Any conversion of 3D coordinates onto a 2D plane is called a projection. Many projections can be defined, but GPUs support only those that convert all straight 3D lines into straight 2D lines. Conveniently, all of these can be defined using homogeneous coordinate normalization.
Homogeneous coordinates are used for various purposes; for the
purpose of projections, they have an auxiliary w coordinate appended to the 3D (x,y,z) coordinates, where w is a divisor: the projected coordinate to
draw is actually \left(\frac{x}{w},\frac{y}{w}\right) (with
\frac{z}{w} as a depth
component, used by the [depth buffer]). With this single rule we can
create several kinds of projections by setting ws in different ways.
If all w=1 then division by w does nothing and we achieve an orthographic projection. Orthographic projections used for blueprints, maps, birds-eye views, and other images where the projected size of an object should be independent from its distance from the camera.
We view the 3D world from a point inside that world, with closer objects appearing larger than more distant objects.
A naive approach to implementing this would be to have w be the distance a vertex is from that viewing point. That, however, will not work in practice: division by w will project points onto a sphere, not a plane, and spheres do not have the required preservation of straight lines.
Instead, we set w to the distance
along a single axis that the vertex is from that viewing point;
that axis is called the forward
direction of the viewer. Thus, a
vertex beside the viewer is neither forward nor backwards from it and
will be given w=0. Setting ws in this way projects vertices onto a plane
instead of a sphere, while still giving the expected sense of depth.
A note about z
A naive implementation of perspective projection will make w = z, but that will mess up clipping and make a depth buffer useless.

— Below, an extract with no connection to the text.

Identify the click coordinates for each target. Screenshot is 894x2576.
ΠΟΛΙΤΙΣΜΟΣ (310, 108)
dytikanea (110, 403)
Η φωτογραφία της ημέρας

When providing data for future perspective projection, we pick a near and far distance and modify z so that points at the near distance will have \frac{z}{w} = -1 and points at the far distance will have \frac{z}{w} = 1.
Commonly, this is achieved using a matrix like the following
(possibly differing in sign depending on if +z or -z is
taken as forward
), called the projection matrix
: \begin{bmatrix}
s_x & 0 & 0 & 0 \\
0 & s_y & 0 & 0 \\
0 & 0 &
\frac{\text{far}+\text{near}}{\text{far}-\text{near}}&
\frac{-2\cdot\text{near}\cdot\text{far}}{\text{far}-\text{near}}\\
0 & 0 & 1 & 0 \\
\end{bmatrix}\begin{bmatrix}
x\\y\\z\\1\end{bmatrix}
Often, orthographic and perspective projections are described as the only two options provided by the GPU’s homogeneous normalization approach, but technically that is not correct. It can also be used to create projections of points in non-Eucliean geometries. For elliptic geometries ws can be used to realize the hyperspherical model; for hyperbolic geometries, ws can be used to realize the Minkowski model. In both cases, w should be additionally augmented by a distance term if a perspective (instead of orthographic) projection in the geometry is desired.